Ever since the 2000 election in which George W. Bush won the presidency over his opponent, then-Vice President Al Gore, based on the the electoral vote as opposed to the popular vote, the Electoral College has increasingly gotten more attention — and criticism. Debates over the Electoral College received another boost of energy (and, from some, anger) with the 2016 election seeing another electoral vote-popular vote split. Now, many are looking back at 2000 and recalling the forgotten figures in the Electoral College fracas, including Gore elector Barbara Lett Simmons.
The Michigan native, who was representing the District of Columbia, is arguably one of the most famous members of the Electoral College in history. In 2000, Lett Simmons refused to vote for either candidate in the election to protest what she described as Washington, D.C.'s "colonial status," meaning the fact that it did not have a "voting representative in Congress," as the New York Times noted. The New York Times reported that Lett Simmons said she considered her faithless elector to be "civil disobedience of a higher order."

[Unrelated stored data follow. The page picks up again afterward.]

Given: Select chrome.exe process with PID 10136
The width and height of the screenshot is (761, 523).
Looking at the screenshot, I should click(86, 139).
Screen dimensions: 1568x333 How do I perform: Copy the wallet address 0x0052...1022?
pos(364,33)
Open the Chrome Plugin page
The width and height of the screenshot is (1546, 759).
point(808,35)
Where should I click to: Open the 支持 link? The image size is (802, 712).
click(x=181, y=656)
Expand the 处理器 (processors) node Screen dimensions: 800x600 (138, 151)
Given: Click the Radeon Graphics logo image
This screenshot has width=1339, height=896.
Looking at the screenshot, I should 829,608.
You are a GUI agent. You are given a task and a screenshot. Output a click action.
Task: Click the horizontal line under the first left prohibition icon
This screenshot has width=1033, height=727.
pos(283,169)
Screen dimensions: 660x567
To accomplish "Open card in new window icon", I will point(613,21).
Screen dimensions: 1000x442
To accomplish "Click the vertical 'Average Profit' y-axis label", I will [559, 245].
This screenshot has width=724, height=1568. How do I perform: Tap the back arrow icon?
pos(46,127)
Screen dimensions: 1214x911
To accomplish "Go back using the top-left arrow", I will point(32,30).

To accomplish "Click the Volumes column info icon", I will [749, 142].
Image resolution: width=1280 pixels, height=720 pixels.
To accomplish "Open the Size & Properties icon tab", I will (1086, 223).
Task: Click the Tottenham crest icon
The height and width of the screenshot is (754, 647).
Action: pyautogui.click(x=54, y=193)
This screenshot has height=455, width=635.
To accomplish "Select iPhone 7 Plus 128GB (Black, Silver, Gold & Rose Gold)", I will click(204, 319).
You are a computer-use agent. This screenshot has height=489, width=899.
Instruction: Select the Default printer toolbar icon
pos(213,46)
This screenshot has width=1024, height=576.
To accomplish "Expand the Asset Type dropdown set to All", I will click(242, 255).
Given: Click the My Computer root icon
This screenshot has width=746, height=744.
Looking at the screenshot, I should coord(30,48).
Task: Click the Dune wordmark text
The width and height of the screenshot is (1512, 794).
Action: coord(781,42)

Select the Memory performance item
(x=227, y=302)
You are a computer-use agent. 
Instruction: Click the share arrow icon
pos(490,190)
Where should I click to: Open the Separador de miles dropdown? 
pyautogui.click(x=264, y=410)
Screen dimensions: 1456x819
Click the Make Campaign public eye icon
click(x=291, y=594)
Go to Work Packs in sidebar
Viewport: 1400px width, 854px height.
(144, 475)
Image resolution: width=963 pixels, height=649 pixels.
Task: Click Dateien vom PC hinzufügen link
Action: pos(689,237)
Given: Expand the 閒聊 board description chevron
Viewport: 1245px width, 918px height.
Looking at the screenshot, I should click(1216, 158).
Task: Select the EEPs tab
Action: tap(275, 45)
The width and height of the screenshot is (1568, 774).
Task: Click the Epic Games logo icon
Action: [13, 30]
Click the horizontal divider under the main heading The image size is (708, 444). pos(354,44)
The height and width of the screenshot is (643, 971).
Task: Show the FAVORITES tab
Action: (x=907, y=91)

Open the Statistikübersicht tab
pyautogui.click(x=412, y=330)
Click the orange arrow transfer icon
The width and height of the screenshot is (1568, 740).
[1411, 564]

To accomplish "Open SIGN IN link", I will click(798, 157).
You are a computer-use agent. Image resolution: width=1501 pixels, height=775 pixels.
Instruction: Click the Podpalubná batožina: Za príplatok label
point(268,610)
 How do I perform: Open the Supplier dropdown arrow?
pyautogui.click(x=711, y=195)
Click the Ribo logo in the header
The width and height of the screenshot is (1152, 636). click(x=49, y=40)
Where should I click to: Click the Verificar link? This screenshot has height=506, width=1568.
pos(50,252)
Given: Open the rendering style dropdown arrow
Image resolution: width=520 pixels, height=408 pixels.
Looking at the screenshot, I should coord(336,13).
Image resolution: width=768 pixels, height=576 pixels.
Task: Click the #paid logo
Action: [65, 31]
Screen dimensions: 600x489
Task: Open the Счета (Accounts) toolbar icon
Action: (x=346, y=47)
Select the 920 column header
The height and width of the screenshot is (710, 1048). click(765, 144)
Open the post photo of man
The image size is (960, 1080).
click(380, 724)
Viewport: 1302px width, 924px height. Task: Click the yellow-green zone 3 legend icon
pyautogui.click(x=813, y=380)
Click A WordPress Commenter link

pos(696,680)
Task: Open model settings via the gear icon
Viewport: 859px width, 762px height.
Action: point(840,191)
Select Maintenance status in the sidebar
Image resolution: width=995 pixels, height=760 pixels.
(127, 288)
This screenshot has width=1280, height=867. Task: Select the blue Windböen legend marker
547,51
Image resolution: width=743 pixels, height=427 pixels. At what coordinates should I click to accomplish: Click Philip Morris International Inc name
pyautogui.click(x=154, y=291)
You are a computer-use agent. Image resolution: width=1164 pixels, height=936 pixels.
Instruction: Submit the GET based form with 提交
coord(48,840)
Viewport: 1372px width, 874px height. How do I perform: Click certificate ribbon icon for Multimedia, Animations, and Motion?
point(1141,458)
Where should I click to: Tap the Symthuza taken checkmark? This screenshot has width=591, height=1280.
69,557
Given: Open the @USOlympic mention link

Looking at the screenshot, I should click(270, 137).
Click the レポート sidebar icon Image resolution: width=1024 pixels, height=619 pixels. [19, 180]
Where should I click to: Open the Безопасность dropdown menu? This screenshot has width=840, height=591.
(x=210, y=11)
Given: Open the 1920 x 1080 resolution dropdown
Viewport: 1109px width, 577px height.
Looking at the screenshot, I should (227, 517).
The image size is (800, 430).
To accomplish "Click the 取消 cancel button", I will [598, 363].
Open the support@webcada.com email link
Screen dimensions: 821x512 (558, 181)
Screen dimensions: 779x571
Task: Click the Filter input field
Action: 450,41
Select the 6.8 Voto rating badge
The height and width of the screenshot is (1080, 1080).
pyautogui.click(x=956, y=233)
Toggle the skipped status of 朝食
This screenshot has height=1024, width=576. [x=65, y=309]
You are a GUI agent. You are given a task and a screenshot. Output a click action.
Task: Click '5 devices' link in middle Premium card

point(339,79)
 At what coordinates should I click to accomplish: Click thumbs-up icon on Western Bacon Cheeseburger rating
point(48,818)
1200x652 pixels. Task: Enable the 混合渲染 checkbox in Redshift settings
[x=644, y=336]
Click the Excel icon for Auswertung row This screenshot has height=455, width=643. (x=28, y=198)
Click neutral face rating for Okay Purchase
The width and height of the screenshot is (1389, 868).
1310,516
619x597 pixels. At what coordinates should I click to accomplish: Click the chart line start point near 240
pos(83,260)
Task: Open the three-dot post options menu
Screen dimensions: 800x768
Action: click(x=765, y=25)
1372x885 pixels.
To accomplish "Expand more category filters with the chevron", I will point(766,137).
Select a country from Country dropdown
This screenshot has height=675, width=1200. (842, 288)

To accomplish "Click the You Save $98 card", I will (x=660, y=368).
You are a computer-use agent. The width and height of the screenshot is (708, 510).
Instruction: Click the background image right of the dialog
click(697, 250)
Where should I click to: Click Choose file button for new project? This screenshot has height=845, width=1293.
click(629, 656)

Lett Simmons' political involvement spanned far beyond the 2000 election. According to the Washington Post, she served as Washington, D.C.'s female-elected member to the Democratic National Committee. She was also very involved in the Washington, D.C. school system, serving as an at-large member of the board of education for 12 years. Lett Simmons passed away in 2012 at the age of 85.
With the 2016 electors set to convene on Dec. 19, there are a handful who may follow in Lett Simmons' footsteps, albeit for different reasons. Poli Baca, an elector from Colorado, and Levi Guerra, an elector from Washington state, are both Democrats but pledging to write-in an alternative Republican candidate in an effort to replace Donald Trump. In The Hill, the two make a pretty fair case for faithless electors case, writing:
In Federalist 68, Alexander Hamilton tells us why the Founding Fathers created the Electoral College: to prevent an unqualified demagogue who is under foreign influence from taking over the nation’s highest office.
Trump fails the Founding Fathers’ three part test for the presidency — he is unqualified, he is a dangerous demagogue, and he cannot prove his independence from foreign nations.
This means Trump as commander-in-chief is a clear and present danger to national security, and he will likely do permanent damage to the Bill of Rights, if inaugurated. Men like him are why the Electoral College exists as a Constitutional check and balance against popular, but unqualified, leadership for our country.
The electors go on to describe what they perceive to be a clash of their responsibility as college members to preserve the intent of the constitution against the current status of the winner.
As in 2000, Lett Simmons' famous election year, in 2016 all eyes are on the Electoral College.